Wenn Beton wie Honig fließt – Ein Baustoff wartet auf architektonische Herausforderungen

Er weist eine höhere Festigkeit auf wie herkömmlicher Rüttelbeton. Er erlaubt die Realisierung ausgefallener geometrischer Formen und verfügt über eine sehr gute Verarbeitbarkeit. Er reduziert die Lärmbelästigung für die Handwerker und erlaubt eine bessere Qualitätssicherung. Die Rede ist von Selbstverdichtendem Beton (SVB). Das Institut für Bauforschung (ibac) der RWTH Aachen unter der Leitung von Univ.-Prof. Dr.-Ing. Wolfgang Brameshuber führte 2001 die Untersuchungen für die ersten Allgemeinen Bauaufsichtlichen Zulassungen für den neuen Baustoff durch und entwickelte ihn in Kooperation mit Unternehmen der Bauwirtschaft systematisch weiter. Inzwischen hat das Aachener Institut knapp zwei Drittel der deutschen Zulassungen erwirkt und in die Praxis eingeführt. „Wenn die Rezession in der Bauwirtschaft beendet ist und wieder mehr gebaut wird, ist auch mit einem vermehrten Einsatz von Selbstverdichtendem Beton zu rechnen“, ist Dipl.-Ing. Stephan Uebachs überzeugt, der sich am ibac mit dem Superbeton beschäftigt.

VORLIEGENDE DATEN:
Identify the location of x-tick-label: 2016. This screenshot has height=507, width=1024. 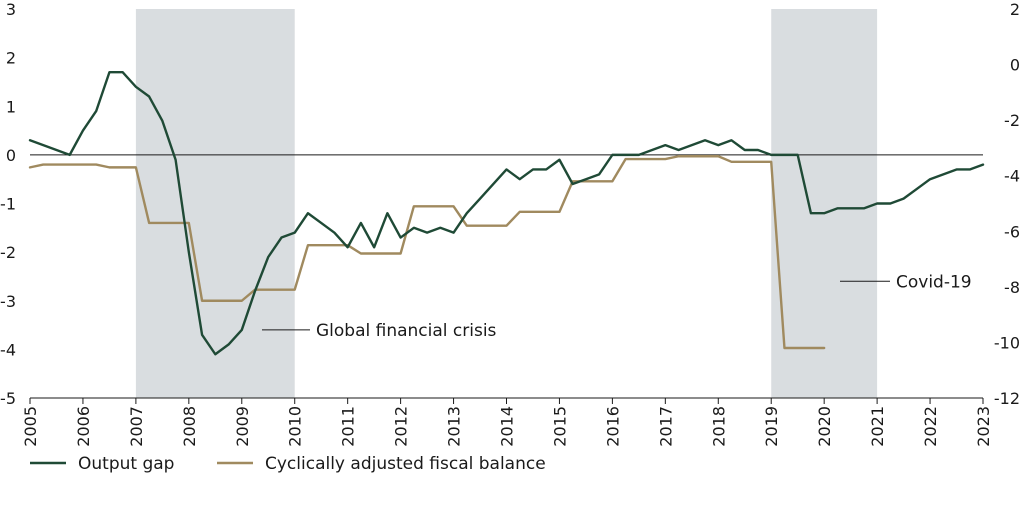
(612, 426).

GELESENES ANWENDEN:
- a) Fasse den Absatz „Er weist eine höhere Festigkeit auf“ aus dem Text über selbstverdichtenden Beton als kurze Liste zusammen. Die wichtigsten Fakten sollen erhalten bleiben.
- b) Schreib den Text über selbstverdichtenden Beton weiter und setz direkt nach seinem letzten Satz an.

ANTWORTEN JE AUFGABE:
- a)
- Selbstverdichtender Beton (SVB) ist fester als herkömmlicher Rüttelbeton.
- Er ermöglicht ausgefallene geometrische Formen und lässt sich sehr gut verarbeiten.
- Er verursacht weniger Lärm für die Handwerker und erlaubt eine bessere Qualitätssicherung.
- 2001 führte das Institut für Bauforschung (ibac) der RWTH Aachen unter Univ.-Prof. Dr.-Ing. Wolfgang Brameshuber die Untersuchungen für die ersten Allgemeinen Bauaufsichtlichen Zulassungen durch.
- Zusammen mit Unternehmen der Bauwirtschaft hat das ibac den Baustoff systematisch weiterentwickelt.
- Das Institut hat knapp zwei Drittel der deutschen Zulassungen erwirkt und in die Praxis eingeführt.
- Dipl.-Ing. Stephan Uebachs vom ibac erwartet, dass nach dem Ende der Rezession in der Bauwirtschaft mehr SVB eingesetzt wird.

- b)
Der SVB wurde erstmals in Japan verwendet und kam über Skandinavien Mitte der 1990er Jahre nach Deutschland. Die Aachener Bauforscher nahmen sich 1999 der zä-hen Masse an. Zuerst stand Grundlagenforschung auf dem Programm: Die Fließeigen-schaften wurden in der rechnergestützten Simulation und im Laborversuch analysiert. Dann erfolgte in Abstimmung mit Bauunternehmen die Beantwortung ganz konkreter Fragen. Wie verläuft der Betoniervorgang? Wie entweicht die Luft am besten aus dem zähen Fluid? Welche Korngröße muss der SVB aufweisen? Und wie wirken sich die Hochleistungsfließmittel der dritten Generation aus, die im speziellen Verhältnis beigemischt werden? „Wir haben neue Konzepte für die Mischungszusammensetzung und Verfahrenstechniken für den Selbstverdichtenden Beton entwickelt, Wirtschaftlichkeitsuntersuchungen und Untersuchungen zu den mechanischen Eigenschaften durchgeführt, schildert Stephan Uebachs. Das Ergebnis ist ein Beton, der nicht mehr aufwendig und lautstark gerüttelt werden muss, sondern ein selbstverdichtendes Material, das wie Honig fließt und bei sorgfältiger Arbeit viele Vorzüge bei gleichen Kosten bringt.

„Der SVB ist nicht nur schöner anzuschauen, weil eine deutlich bessere Sichtbetonquali-tät erzielt wird“, argumentiert Uebachs. „Er bedarf auch einer geringeren Nachbearbeitung.“ Weitere Vorteile: Weil der Rüttelvorgang entfällt, sind die Personalkosten für den Betoniervorgang und die Belastungen für das Personal geringer. Außerdem können komplexe Bauteile in einem Arbeitsgang verwirklicht werden, ganz abgesehen von der Möglichkeit, ausgefallene Bauformen zu realisieren. Durch die erhöhte Dichtigkeit des Betons steigt auch seine Dauerhaftigkeit. „Wenn der Selbstverdichtende Beton sorgfältig ausgeführt wird, ist er – besonders bei lohnaufwendigen Aufgaben wie etwa Stützen – auch noch wirtschaftlicher als herkömmlicher Rüttelbeton. Dies alles macht ihn zu einem idealen Baustoff, dessen Potential noch längst nicht ausgeschöpft ist“, resümiert Stephan Uebachs.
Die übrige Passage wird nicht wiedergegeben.